Converting to RGB from a YUV source is going to entail things like full vs. limited range, which QTinput (or Quicktime 7 on Windows, which is itself deprecated, unsupported by Apple, and hasn't gotten security updates in years) is probably not handling, or not handling correctly. There is also the fairly well-known "Quicktime gamma bug" that messes with full vs. limited range when decoding H.264 (https://vitrolite.wordpress.com/2010/12/31/quicktime_gamma_bug/). Who knows, maybe other formats like uncompressed v210 are included in that. And if you're trying to resize up to 720p or something, then the conversion between BT.601 and BT.709 is going to come into play somewhere in this too.

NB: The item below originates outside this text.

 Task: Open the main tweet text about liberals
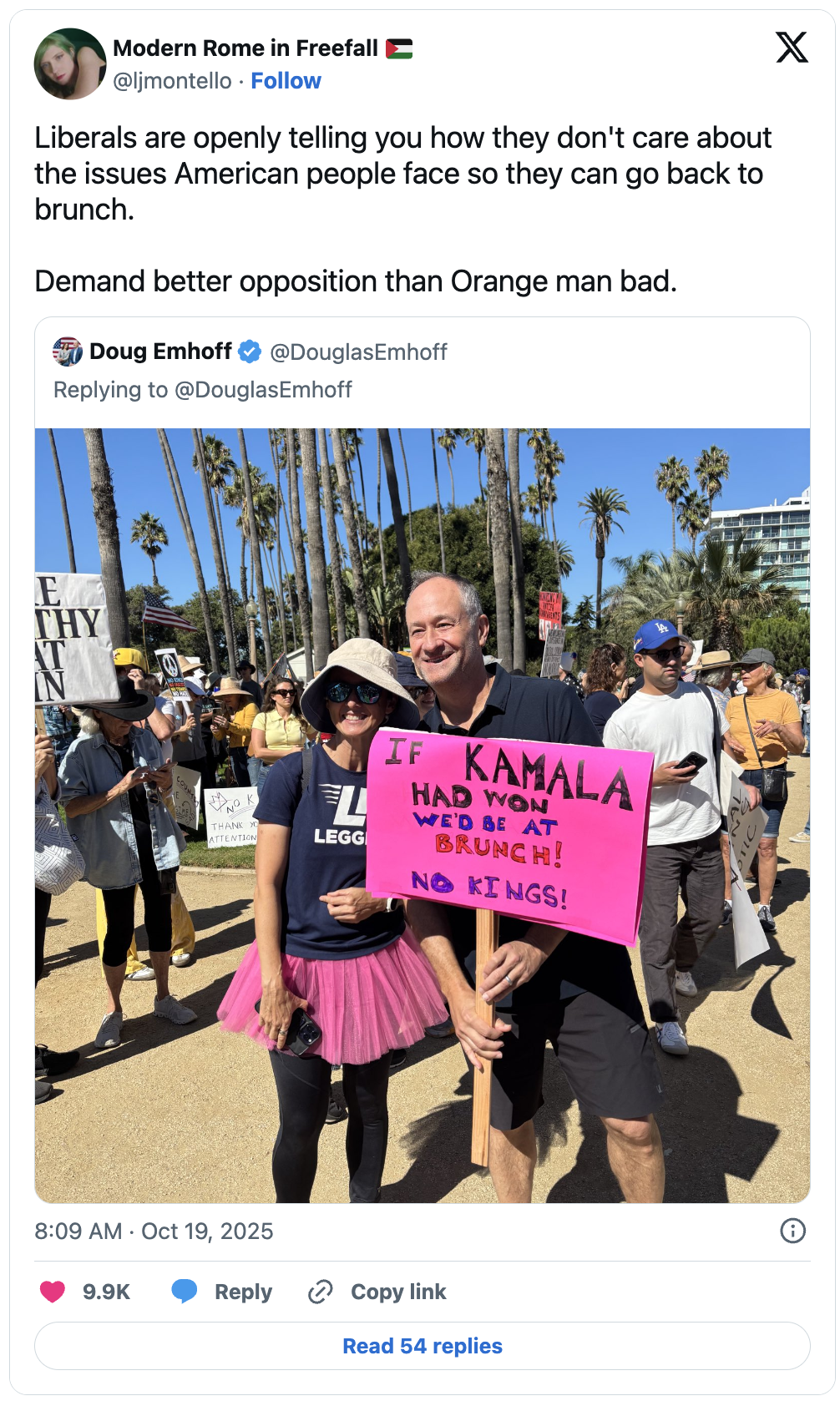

There's lots of places subtly wrong color conversions can occur.

And not knowing anything about how QT7 handled >8bit I/O, I can't say whether that's something that has latent color conversion bugs (or they might be considered "features") Apple never fixed before abandoning it.

At least by using FFMS2 or LSMASH, you're not limited to 32bit - both plugins can be used under 64-bit AviSynth+, and you're dealing with the original YUV422P10 content, so any necessary color conversions can be handled by internal filters or external plugins outside the source filter that can be counted on to be correct. There's also the option of using AviSynth+'s multithreading capabilities to speed up the processing filters (FFMS2 and LSMASH use libavcodec's internal multithreading anyway, but being source filters, have to be used in MT_MODE_SERIALIZED, which might cause a bottleneck).

astronob
15th November 2019, 00:18
Hi, if people have difficulty with that link, here is an alternative mediafire link.

http://www.mediafire.com/?i13zesa05u3sq10

Here is the strange looking output if I use your script StainlessS. An adjustment to the script to get the correct output would be nice. :-) In addition, if people could suggest a nice script I could try to clean up the grain from the video while preserving as much detail as possible would be appreciated, as my knowledge in these matters is limited. Thanks.

http://i.picpar.com/ijNd.jpg

StainlessS
15th November 2019, 01:42
Maybe try force 10 bit 422 (planar 10 bit equiv to YUY2)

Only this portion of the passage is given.